TASK GOAL: The output should be the records themselves, given again exactly.

EXERCISE INPUT:
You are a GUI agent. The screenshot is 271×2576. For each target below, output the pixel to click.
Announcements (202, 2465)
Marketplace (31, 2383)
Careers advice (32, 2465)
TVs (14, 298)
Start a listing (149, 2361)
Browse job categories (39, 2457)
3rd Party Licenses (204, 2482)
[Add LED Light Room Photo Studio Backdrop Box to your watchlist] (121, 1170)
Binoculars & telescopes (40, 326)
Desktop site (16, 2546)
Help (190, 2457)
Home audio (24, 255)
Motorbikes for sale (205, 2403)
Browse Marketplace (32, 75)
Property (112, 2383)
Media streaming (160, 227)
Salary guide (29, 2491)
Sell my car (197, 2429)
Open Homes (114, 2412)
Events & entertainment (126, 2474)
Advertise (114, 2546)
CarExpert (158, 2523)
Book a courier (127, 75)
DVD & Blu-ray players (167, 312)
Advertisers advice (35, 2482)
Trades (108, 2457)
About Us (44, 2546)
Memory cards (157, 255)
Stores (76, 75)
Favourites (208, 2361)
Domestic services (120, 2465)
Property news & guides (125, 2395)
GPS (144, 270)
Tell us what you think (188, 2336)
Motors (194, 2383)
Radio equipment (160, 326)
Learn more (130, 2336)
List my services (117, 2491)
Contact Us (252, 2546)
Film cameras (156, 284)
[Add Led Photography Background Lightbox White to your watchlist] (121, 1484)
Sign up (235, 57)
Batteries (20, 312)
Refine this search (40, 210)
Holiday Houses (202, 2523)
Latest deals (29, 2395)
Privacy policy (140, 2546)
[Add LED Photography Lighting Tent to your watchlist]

COMPLETED EXERCISE:
You are a GUI agent. The screenshot is 271×2576. For each target below, output the pixel to click.
Announcements (202, 2465)
Marketplace (31, 2383)
Careers advice (32, 2465)
TVs (14, 298)
Start a listing (149, 2361)
Browse job categories (39, 2457)
3rd Party Licenses (204, 2482)
[Add LED Light Room Photo Studio Backdrop Box to your watchlist] (121, 1170)
Binoculars & telescopes (40, 326)
Desktop site (16, 2546)
Help (190, 2457)
Home audio (24, 255)
Motorbikes for sale (205, 2403)
Browse Marketplace (32, 75)
Property (112, 2383)
Media streaming (160, 227)
Salary guide (29, 2491)
Sell my car (197, 2429)
Open Homes (114, 2412)
Events & entertainment (126, 2474)
Advertise (114, 2546)
CarExpert (158, 2523)
Book a courier (127, 75)
DVD & Blu-ray players (167, 312)
Advertisers advice (35, 2482)
Trades (108, 2457)
About Us (44, 2546)
Memory cards (157, 255)
Stores (76, 75)
Favourites (208, 2361)
Domestic services (120, 2465)
Property news & guides (125, 2395)
GPS (144, 270)
Tell us what you think (188, 2336)
Motors (194, 2383)
Radio equipment (160, 326)
Learn more (130, 2336)
List my services (117, 2491)
Contact Us (252, 2546)
Film cameras (156, 284)
[Add Led Photography Background Lightbox White to your watchlist] (121, 1484)
Sign up (235, 57)
Batteries (20, 312)
Refine this search (40, 210)
Holiday Houses (202, 2523)
Latest deals (29, 2395)
Privacy policy (140, 2546)
[Add LED Photography Lighting Tent to your watchlist]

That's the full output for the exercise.